Greece said it will announce a plan on Wednesday to bring forward austerity measures agreed under its bailout program, mostly in the form of spending cuts, to secure a fresh injection of aid and save the country from an October bankruptcy.

But with public anger high over a belt-tightening campaign that is driving the country into a fourth year of recession, the powerful labor unions vowed to oppose the measures with two 24-hour strikes.

Financial markets are almost certain Greece will default, an event economists and politicians fear could send global markets tumbling and push other vulnerable euro zone members like Italy and Spain over the edge, potentially splitting the currency area.

But they see little chance that the so-called troika of advisers from the European Union and International Monetary Fund will deny Athens its next aid tranche before the euro zone strengthens its EFSF safety net designed to limit contagion.
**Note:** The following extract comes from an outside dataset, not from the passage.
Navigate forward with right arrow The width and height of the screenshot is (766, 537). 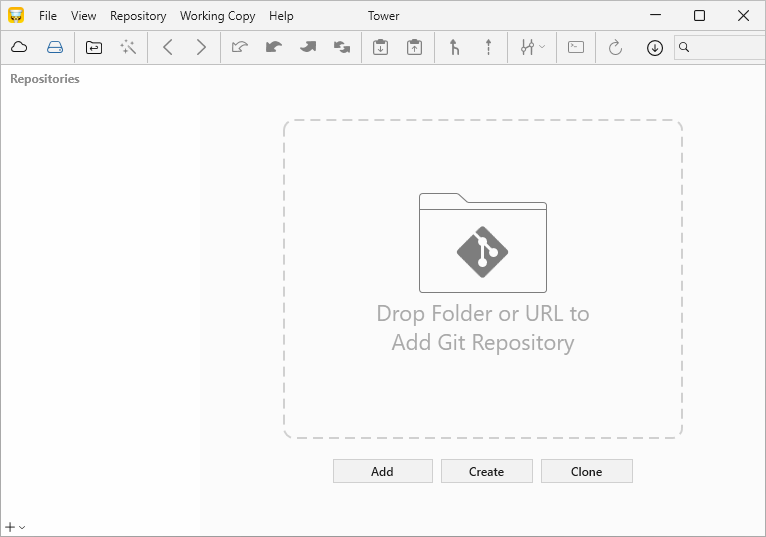[x=201, y=47]

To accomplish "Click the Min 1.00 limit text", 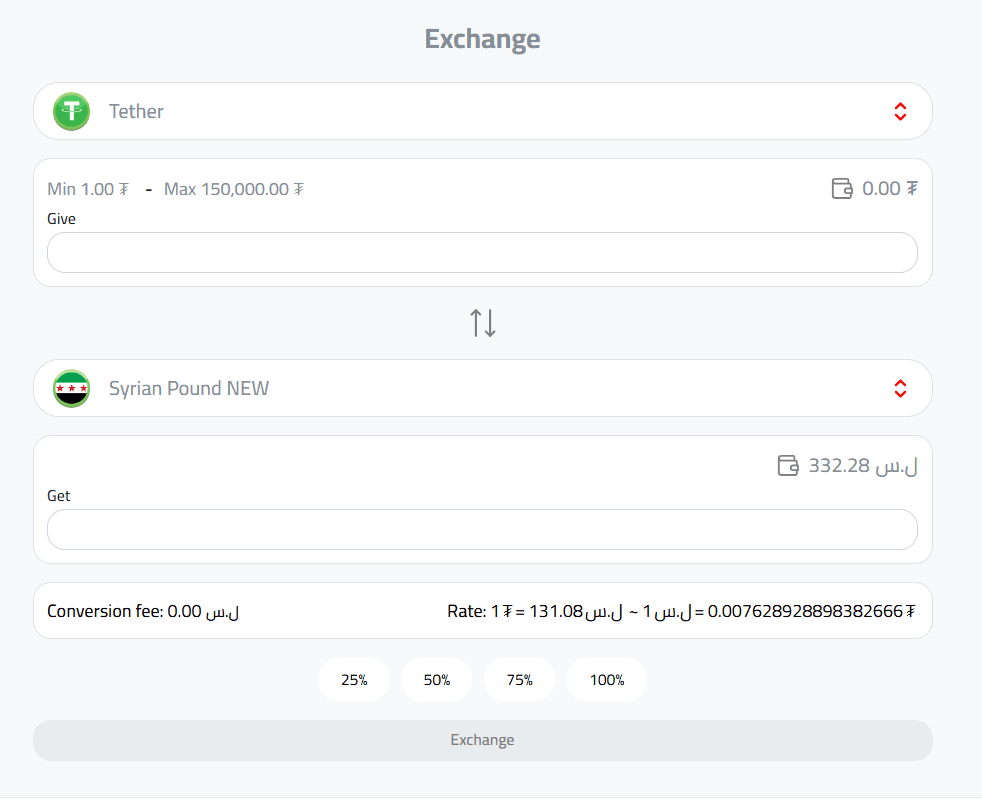I will (x=88, y=189).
After the troika made clear it was losing patience over the failure by Athens to meet fiscal targets laid out in its bailout program, Finance Minister Evangelos Venizelos promised in a Tuesday conference call that he would front-load the measures.

We are doing and will do whatever it takes. We won't put the country's fate at risk, Venizelos told parliament before a cabinet meeting at which he was expected to present proposals.

The troika agreed to return to Athens early next week to continue talks on an 8 billion euro aid tranche expected in October. Earlier this month the inspectors abruptly left Greece in a row over budget slippage and corrective steps.

Greek media reported the measures likely to be brought forward included accelerated public sector layoffs, pension and wage cuts for civil servants, a hike in heating fuel tax and an extension of an already announced one-off property tax.

Venizelos gave no details but said there was little room to raise revenues, an indication he would not push for further tax hikes in addition to a set of unpopular property and wage taxes imposed since June.

He said that without the troika's supervision, Greece would have derailed fiscally but criticized European leaders for a slow and disorganized approach to the crisis.

As an institutional system that manages a common currency exposed to speculative attacks from international markets, Europe cannot manage this crisis with the decisiveness and speed and effectiveness it needs, he said.

A government spokesman said the cabinet would make an announcement later in the afternoon.

AUSTERITY STEPPED UP

Under Greece's so-called mid-term plan, it has agreed to cut its fiscal gap to 1.2 percent of gross domestic product by 2015, from an estimated 8.5 percent or more this year, to help pay off debt expected to exceed 165 percent of annual output.

While the government needs the loan tranche to avoid running out of cash next month, Greece's two biggest unions, representing some 2.5 million workers, vowed to strike for two days on October 5 and October 19 to protest any new cost cuts.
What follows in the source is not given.